トム・フィリップスのとてつもない失敗の世界史(原題 HUMANS A Brief History of How We F*cked It All Up)を読んだ。本書は我々人類が過去から未来にわたって犯してきた愚かしいミスをあげつらった本である。扱っている範囲は広範囲で、環境、外来種、独裁者、民主主義、戦争、植民地政策、外交、テクノロジーにわたっている。本書の作者はイギリスのジャーナリスト兼ユーモア作家で、文体がイギリス流のブラックなジョークというか皮肉になっていて、ちょっと鼻につくので、読者を選ぶかもしれない。実際、私はあまりなじめなかった。それと、知らないことも多々あったのだが、また同じくらい知っていることもあった。
知らなかったことでいえば、「穀物が人間を奴隷化した」というアイディアの最初の発案者はあのダイアモンド博士なのだとか。また、コロンブスは地球の大きさとアジアの大きさを間違って計算し、実際よりはアジアは近くにあると誤認していたらしい。もし、正しく計算していたら、果たして航海に出ていたのだろうか?まぁ、行ったのかもしれない。

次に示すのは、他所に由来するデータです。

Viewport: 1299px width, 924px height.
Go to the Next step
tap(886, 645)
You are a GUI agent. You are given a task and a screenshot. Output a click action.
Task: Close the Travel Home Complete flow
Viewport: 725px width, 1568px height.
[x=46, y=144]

17世紀前半のオスマントルコも酷い。後継者争いが起きないように、兄弟を暗殺したり、後継者がいなくなると困るので、鳥籠という隔離場所に幽閉したりを繰り返し、精神に異常をきたしているような人物を皇帝に据えたりを繰り返していた。しかも、その皇帝があまりにひどいときは暗殺により排除していたのだ。そんな状態でも国が持ったのだから不思議だ。